RICHMOND, Va. (7News) — Virginia is now the third state in the nation to pass a law to protect babies from dangerous contaminants in their food, joining a growing coalition of concerned states.
Friday evening, Governor Glenn Youngkin signed HB 1844, the Baby Food Protection Act, which requires baby food makers to test for toxic heavy metals and display those test results via a QR code on the label.
This law is blueprinted off of Rudy's Law, passed in Maryland last year, inspired by 7News I-Team reporting.
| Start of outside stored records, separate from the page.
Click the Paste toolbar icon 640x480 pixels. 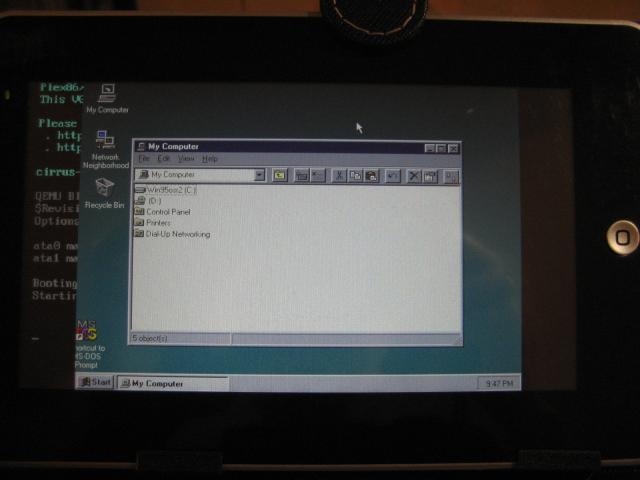370,176
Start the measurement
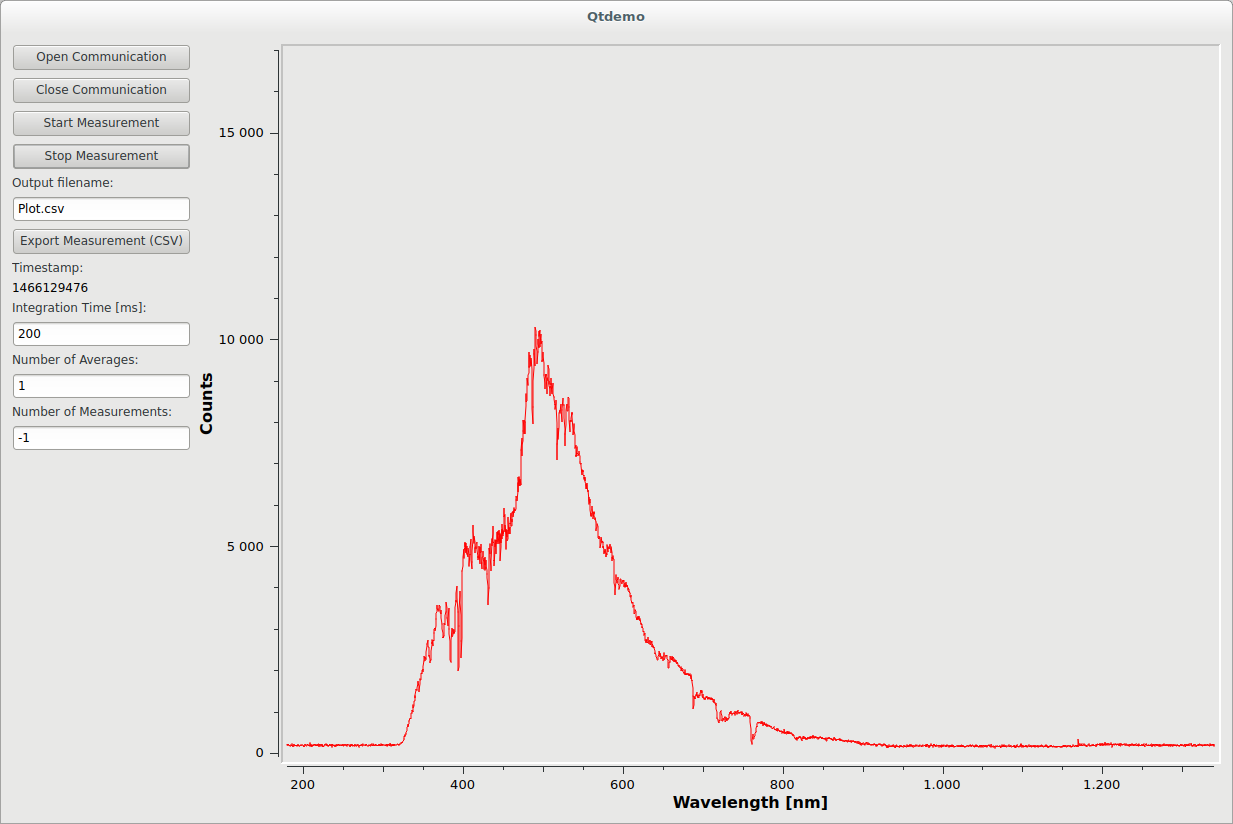The image size is (1233, 824). [101, 123]
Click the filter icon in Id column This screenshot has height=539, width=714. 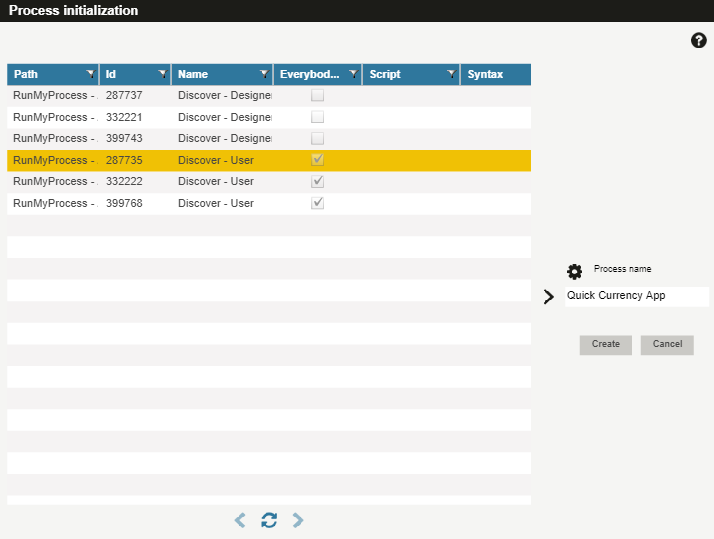click(162, 75)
Rudy Callahan is a toddler, acutely poisoned by lead in his food.
Virginia lawmakers passed the baby food protection bill to safeguard developing infants from well-known neurotoxins like lead and arsenic that can irreversibly harm their brains and bodies.
With unanimous support in both chambers, it seemed obvious it would sail into law.
But instead of getting the governor's approval, Glenn Youngkin rejected it, looking to change the language that required baby food makers to test for toxins once a month, reducing it to only twice a year.
He later claimed the move was intended to make implementation easier.
“For anybody to really recognize that this is not an issue that has an essential part of our food safety system is really in a way putting your head in the sand,” said Jackie Bowen, Executive Director of the Clean Label Project.
“The onus is on states to protect all of their citizens, including the youngest ones,” said Bowen.
Which is exactly why Virgnia Delegate Michelle Lopes-Maldonado says she wrote the bill.
“The people at risk are the very people we are charged with protecting," said Maldonado.
“How surprised were you when the governor initially sent this bill back and asked lawmakers to reduce the protections for babies?” I asked.
“I was disappointed and I was surprised,” said Maldonado. “Because what that did, essentially, was gut the bill. It allowed for harmful things to continue, and I couldn't reconcile the intention of the bill and the harms prevented by the bill with those amendments. And so it was very clear that they were not in the best interests of parents or our children."
So Lopes-Maldonado and her colleagues took their chances.
Sending the bill back to Youngkin, unchanged.
We pressed the governor's office on the maneuver, and earlier this month exposed his attempt to reduce protections for babies.
“It was offensive, I think, across the board to so many who were trying to do the right thing,” said Maldonado.
Within hours of the 7News I-Team story airing, we were notified that the governor would sign the bill- as Lopes-Maldonado and every other Virginia state lawmaker intended.
“It’s quite the triumph for babies, parents, guardians. And because what it does is allow for us to be informed about what we put in the body of our babies,” said Maldonado. “And that is power. Knowledge is power.”